Budget 2024 measures include a €54 increase to Working Family Payment thresholds for all family sizes, which follows an increase of €40 under Budget 2023.

As the Deputy will be aware, in 2021 the Low Pay Commission was asked to examine the Programme for Government commitment to progress to a living wage and provide recommendations on how best to achieve this commitment.

The Low Pay Commission’s recommendations were received and considered and in November 2022, Government agreed that a national living wage would be introduced and set at 60% of hourly median wages in line with the recommendations of the Low Pay Commission. The Government announced that it would be in place by 2026, at which point it would replace the National Minimum Wage.

The introduction of a living wage is an important step Government is taking towards eradicating low-wage employment for all workers.

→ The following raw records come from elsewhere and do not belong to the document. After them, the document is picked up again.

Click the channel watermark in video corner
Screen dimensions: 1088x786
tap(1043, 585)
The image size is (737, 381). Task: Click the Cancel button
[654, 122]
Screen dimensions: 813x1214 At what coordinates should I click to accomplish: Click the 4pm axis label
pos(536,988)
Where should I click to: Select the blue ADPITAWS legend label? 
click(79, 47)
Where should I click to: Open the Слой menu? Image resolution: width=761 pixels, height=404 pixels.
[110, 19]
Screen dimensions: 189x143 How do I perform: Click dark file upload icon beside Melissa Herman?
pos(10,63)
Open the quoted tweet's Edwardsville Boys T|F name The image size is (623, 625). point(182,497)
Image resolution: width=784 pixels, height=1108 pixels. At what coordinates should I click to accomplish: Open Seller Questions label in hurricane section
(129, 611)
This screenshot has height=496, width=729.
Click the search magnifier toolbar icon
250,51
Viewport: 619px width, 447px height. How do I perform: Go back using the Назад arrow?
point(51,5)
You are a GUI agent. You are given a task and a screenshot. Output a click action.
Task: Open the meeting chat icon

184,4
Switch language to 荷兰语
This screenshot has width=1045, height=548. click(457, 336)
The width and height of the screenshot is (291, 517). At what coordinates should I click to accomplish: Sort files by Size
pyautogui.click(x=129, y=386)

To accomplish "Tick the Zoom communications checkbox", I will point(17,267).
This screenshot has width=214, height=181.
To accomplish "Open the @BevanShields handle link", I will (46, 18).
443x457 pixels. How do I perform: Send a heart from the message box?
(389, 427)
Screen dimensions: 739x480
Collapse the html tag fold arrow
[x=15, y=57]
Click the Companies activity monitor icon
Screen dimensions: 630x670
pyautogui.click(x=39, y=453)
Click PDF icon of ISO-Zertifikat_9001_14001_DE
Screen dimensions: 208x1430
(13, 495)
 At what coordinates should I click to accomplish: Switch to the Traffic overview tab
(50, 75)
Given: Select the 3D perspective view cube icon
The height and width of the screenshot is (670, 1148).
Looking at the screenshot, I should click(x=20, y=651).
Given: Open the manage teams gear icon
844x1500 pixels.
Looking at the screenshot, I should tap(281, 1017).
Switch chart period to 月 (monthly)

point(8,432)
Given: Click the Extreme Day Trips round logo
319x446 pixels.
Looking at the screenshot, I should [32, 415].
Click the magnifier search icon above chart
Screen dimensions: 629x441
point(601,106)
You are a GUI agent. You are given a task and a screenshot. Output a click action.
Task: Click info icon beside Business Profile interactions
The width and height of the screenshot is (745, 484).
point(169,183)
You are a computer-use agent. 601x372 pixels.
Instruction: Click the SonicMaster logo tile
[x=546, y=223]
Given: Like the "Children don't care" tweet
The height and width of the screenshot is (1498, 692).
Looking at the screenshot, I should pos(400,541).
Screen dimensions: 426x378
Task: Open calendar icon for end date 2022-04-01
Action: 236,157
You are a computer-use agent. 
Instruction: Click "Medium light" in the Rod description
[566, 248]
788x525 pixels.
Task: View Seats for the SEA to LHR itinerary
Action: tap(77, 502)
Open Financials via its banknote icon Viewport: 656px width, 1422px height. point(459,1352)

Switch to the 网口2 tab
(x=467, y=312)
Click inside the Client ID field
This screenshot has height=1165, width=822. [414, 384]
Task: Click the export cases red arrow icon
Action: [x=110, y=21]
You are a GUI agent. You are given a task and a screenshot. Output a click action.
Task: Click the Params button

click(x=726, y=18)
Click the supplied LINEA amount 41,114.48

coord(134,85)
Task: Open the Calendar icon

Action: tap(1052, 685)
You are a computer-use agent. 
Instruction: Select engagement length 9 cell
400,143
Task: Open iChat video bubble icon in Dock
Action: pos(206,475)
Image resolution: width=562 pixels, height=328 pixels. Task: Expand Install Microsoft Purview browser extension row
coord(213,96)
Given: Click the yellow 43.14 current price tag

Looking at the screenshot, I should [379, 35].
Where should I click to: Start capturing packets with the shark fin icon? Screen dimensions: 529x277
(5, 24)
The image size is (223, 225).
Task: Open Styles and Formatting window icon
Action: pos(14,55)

The first step towards reaching a living wage was the 80 cent increase to the National Minimum Wage from 1 January 2023 to €11.30 per hour. This was followed with the significant 12.4% increase of €1.40 to the National Minimum Wage which came into force on 1 January 2024 and increased the minimum wage to €12.70 per hour.

The Low Pay Commission has estimated that the minimum wage in 2022 was 50.9% of the median hourly wage, increasing to 51.8% in 2023. The Commission estimates that the €1.40 increase in the 2024 National Minimum Wage will bring the minimum wage to 55.1% of median hourly wages.

The Low Pay Commission will continue to make annual recommendations on the appropriate rate of the National Minimum Wage, and the increases required so that by 2026 the minimum wage will reach the target of 60% of hourly median wages.

The progression to a living wage, and the significant budget measures I have outlined, show the Government’s commitment to protecting and improving the incomes of low-paid workers and those at risk of in-work-poverty.

Consistent Poverty: Persons are regarded as being in consistent poverty if their income is below 60 per cent of the median income (at-risk-of-poverty) and are deprived of at least 2 out of the 11 items on the basic deprivation list.

At-risk-of-poverty: Persons are regarded as being at-risk-of-poverty if their nominal equivalised disposable income is below 60 per cent of the median nominal equivalised disposable income.